### Input data
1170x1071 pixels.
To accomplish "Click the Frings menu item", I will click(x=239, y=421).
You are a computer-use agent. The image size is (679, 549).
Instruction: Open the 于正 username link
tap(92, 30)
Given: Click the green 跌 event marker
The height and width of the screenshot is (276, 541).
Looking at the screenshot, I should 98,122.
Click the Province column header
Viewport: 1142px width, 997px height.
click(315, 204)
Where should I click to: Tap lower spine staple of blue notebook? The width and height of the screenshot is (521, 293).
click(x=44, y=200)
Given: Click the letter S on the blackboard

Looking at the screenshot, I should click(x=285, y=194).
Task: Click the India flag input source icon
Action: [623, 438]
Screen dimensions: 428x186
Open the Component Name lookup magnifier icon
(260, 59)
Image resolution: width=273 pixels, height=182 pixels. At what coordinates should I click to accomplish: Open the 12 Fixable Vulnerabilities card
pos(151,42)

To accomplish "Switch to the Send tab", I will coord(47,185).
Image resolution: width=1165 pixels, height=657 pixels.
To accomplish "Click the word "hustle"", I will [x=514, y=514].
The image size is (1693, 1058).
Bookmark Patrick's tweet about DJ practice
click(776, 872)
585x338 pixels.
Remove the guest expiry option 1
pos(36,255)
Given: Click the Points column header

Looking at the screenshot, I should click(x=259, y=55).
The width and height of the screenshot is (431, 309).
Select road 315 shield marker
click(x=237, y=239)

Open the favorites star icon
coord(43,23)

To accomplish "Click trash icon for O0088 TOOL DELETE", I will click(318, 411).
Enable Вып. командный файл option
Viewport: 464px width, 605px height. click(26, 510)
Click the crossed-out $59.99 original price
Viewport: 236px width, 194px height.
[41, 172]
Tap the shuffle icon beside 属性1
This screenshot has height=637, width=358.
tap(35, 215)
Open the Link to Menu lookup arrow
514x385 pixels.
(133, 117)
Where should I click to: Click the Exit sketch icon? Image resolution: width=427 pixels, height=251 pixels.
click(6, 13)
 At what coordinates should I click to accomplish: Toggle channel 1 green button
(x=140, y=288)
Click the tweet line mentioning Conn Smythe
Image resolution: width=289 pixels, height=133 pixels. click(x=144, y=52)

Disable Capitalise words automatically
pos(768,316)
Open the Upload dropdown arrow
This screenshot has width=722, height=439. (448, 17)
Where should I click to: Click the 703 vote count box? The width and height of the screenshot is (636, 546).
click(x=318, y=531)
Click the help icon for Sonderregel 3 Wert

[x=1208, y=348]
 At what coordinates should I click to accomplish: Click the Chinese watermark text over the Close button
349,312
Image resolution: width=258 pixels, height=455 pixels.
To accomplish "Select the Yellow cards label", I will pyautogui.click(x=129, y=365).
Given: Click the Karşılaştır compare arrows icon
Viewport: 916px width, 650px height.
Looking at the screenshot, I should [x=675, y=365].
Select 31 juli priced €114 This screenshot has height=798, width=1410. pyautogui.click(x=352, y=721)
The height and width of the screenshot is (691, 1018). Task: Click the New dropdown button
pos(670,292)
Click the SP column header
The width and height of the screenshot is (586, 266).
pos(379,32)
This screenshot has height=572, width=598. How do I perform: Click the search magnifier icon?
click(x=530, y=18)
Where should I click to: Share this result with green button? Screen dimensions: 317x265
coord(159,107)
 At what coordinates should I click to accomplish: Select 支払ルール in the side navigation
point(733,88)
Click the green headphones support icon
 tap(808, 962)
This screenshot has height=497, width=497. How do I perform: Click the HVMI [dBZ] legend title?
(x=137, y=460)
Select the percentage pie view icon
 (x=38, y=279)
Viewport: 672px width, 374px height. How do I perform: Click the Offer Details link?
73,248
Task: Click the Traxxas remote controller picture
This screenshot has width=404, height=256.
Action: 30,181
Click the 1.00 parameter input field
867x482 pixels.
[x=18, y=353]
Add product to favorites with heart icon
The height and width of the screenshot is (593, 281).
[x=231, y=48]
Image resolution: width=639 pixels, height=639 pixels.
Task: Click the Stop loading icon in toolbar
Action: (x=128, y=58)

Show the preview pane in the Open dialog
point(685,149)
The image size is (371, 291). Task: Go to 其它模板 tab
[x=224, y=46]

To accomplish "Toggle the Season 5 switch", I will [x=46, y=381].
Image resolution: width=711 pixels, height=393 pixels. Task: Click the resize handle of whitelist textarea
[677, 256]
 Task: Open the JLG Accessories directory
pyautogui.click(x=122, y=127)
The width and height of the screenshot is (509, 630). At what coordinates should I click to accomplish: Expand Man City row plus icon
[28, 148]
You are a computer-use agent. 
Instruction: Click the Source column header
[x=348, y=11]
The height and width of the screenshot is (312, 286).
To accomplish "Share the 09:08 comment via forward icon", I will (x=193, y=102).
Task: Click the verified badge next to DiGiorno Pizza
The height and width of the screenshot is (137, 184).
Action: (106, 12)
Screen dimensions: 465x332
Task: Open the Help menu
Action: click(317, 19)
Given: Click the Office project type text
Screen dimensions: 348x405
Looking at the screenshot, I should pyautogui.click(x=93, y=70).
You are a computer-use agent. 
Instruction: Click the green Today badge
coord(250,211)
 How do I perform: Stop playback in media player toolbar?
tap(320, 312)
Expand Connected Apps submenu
######
### Exercise directions
What you return should be exactly the lines above, starting at the one with "Given: Click the letter S on the blackboard" and ending at the one with "Click the crossed-out $59.99 original price", and nothing else.

### Reply
Given: Click the letter S on the blackboard

Looking at the screenshot, I should click(x=285, y=194).
Task: Click the India flag input source icon
Action: [623, 438]
Screen dimensions: 428x186
Open the Component Name lookup magnifier icon
(260, 59)
Image resolution: width=273 pixels, height=182 pixels. At what coordinates should I click to accomplish: Open the 12 Fixable Vulnerabilities card
pos(151,42)

To accomplish "Switch to the Send tab", I will coord(47,185).
Image resolution: width=1165 pixels, height=657 pixels.
To accomplish "Click the word "hustle"", I will [x=514, y=514].
The image size is (1693, 1058).
Bookmark Patrick's tweet about DJ practice
click(776, 872)
585x338 pixels.
Remove the guest expiry option 1
pos(36,255)
Given: Click the Points column header

Looking at the screenshot, I should click(x=259, y=55).
The width and height of the screenshot is (431, 309).
Select road 315 shield marker
click(x=237, y=239)

Open the favorites star icon
coord(43,23)

To accomplish "Click trash icon for O0088 TOOL DELETE", I will click(318, 411).
Enable Вып. командный файл option
Viewport: 464px width, 605px height. click(26, 510)
Click the crossed-out $59.99 original price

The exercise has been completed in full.